Proof of Compute Security Documentation

Overview

The Merkle-Proof-of-Compute (M-PoC) system is a verifiable GPU-based computation framework designed for proof-of-work style mining. Each computation round produces deterministic, tamper-evident proofs that can be efficiently validated by a verifier or server.

This approach guarantees that all GPU workloads are:

  • Deterministic — reproducible using the same seed.

  • Verifiable — validated through Merkle root sampling.

  • Bound to origin — tied to an authenticated compiled miner client.

1

Core Compute Flow — Challenge Issuance

The server generates a challenge containing:

  • A unique random seed

  • Work parameters (size, batch, loops, duration)

The random seed ensures miners cannot precompute or reuse results.

2

Core Compute Flow — Deterministic GPU Compute

For each loop i:

loop_seed = f"{seed}:{i}"
robust_digest = sha256(C_np.astype(np.float32).tobytes())

The miner performs deterministic matrix multiplications on GPU and produces a robust digest per loop.

3

Core Compute Flow — Merkle Commitment

Each digest is committed as a Merkle leaf:

leaf = H("LEAFv1" || seed || loop_index || robust_digest)
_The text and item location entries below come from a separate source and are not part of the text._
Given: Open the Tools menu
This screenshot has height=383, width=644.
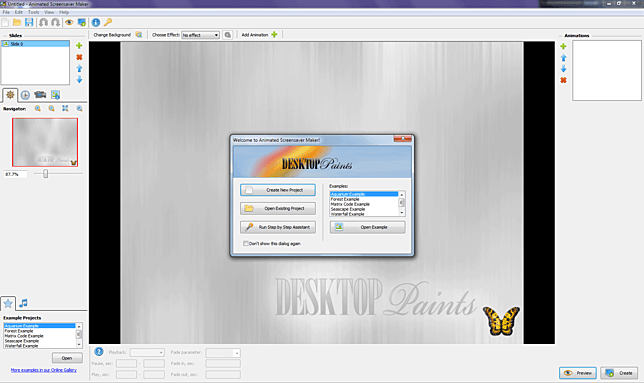Looking at the screenshot, I should [x=34, y=12].
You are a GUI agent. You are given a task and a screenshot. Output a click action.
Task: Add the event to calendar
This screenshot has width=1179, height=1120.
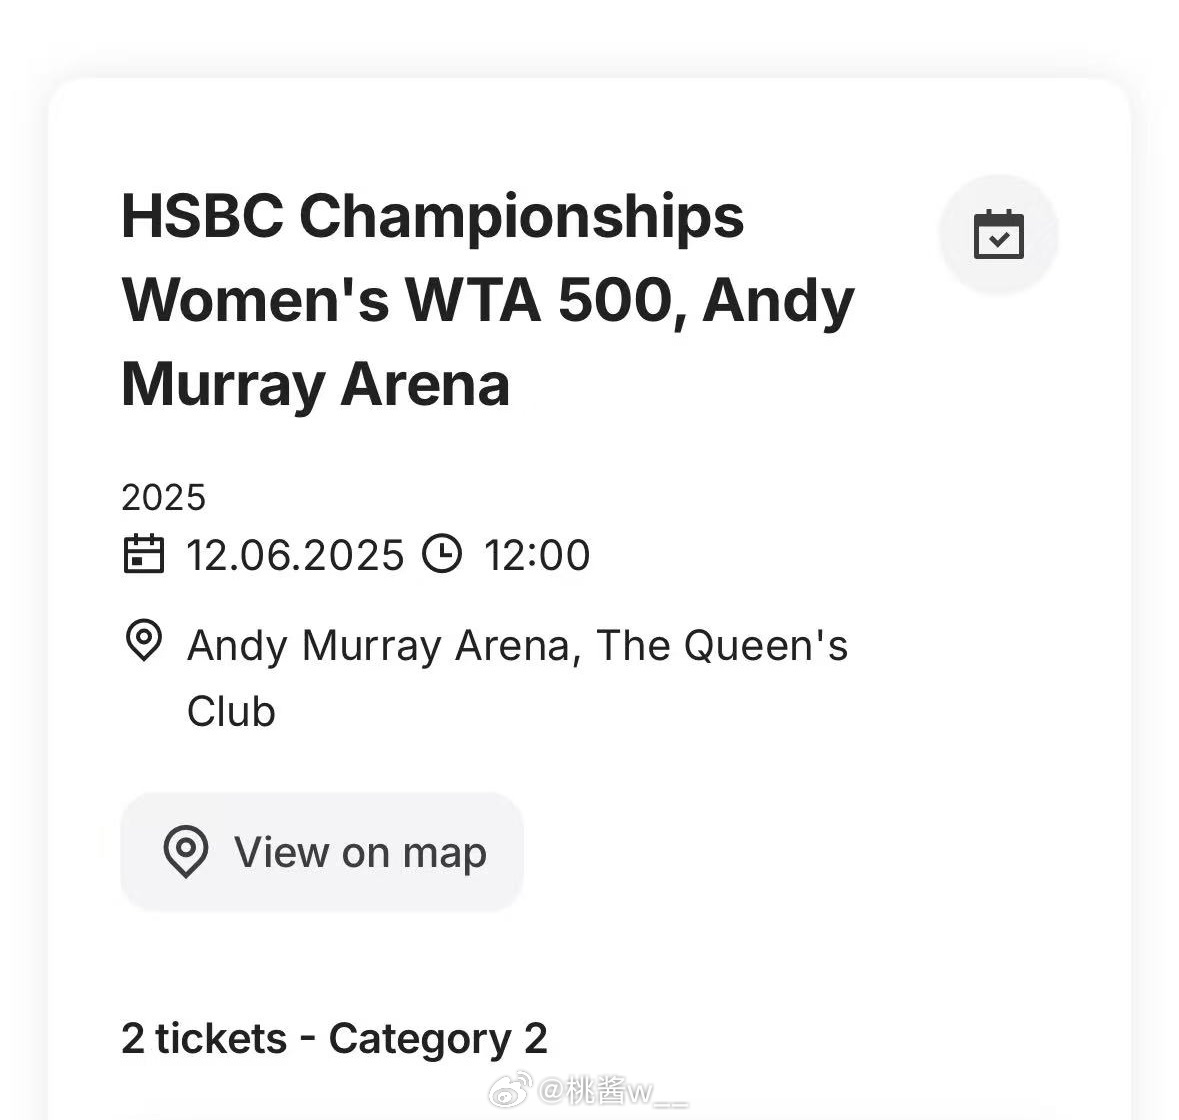pyautogui.click(x=999, y=235)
All leaves form a Merkle tree, yielding the final merkle_root.

4

Core Compute Flow — Proof Submission

The miner submits:

{
  "seed": "...",
  "merkle_root": "...",
  "loops": N,
  "compute_time": T,
  "merkle_levels": [...]
}
5

Core Compute Flow — Server Verification

The server randomly samples k loop indices, recomputes those digests using the original seed, reconstructs their Merkle proofs, and checks for consistency with the reported merkle_root. Any mismatch invalidates the proof.


Security Architecture

Layer
Purpose
Status

Server-issued seed

Prevents precomputation and replay

Per-loop seed binding

Enforces unique digest per loop (seed:i)

Merkle tree commitment

Detects any tampering or partial work

Random audit sampling

Enables low-cost probabilistic verification

Nuitka-compiled miner (.pyd)

Obfuscates logic and embedded secrets

App signing key

Authenticates official miner builds

GPU hardware binding

Associates proofs with a specific GPU UUID


Security Achievements

Threat
Mitigation

Fake GPU work

Merkle commitment + seed audit verification

Replay / reuse attacks

Unique server-issued seed per challenge

Digest manipulation

Merkle root verification

Binary modification

.pyd self-hash and signing key check

Binary cloning

GPU UUID + app key pairing

Offline forgery

Unpredictable seed generation by server


Miner Identity & Authenticity

  • Binary Hash Each miner self-hashes its .pyd binary using SHA-256 and sends the result to the server. The server maintains a whitelist of valid build hashes.

  • Application Private Key A private signing key is embedded within the compiled binary (protected and obfuscated). The miner signs (seed + merkle_root + gpu_uuid) before submission.

  • Server Verification The server verifies the signature using the corresponding public key, confirming that the proof originated from an official build and a registered GPU.


Final Notes

  • The miner’s deterministic path (seed → matmul → digest → Merkle) ensures all verifications are reproducible.

  • TF32 enforcement is removed as it’s not security-critical.

  • The compiled .pyd binaries act as authenticated, tamper-resistant clients.

  • Cloning the binary is ineffective since each proof is tied to both the GPU identity and the server-issued challenge.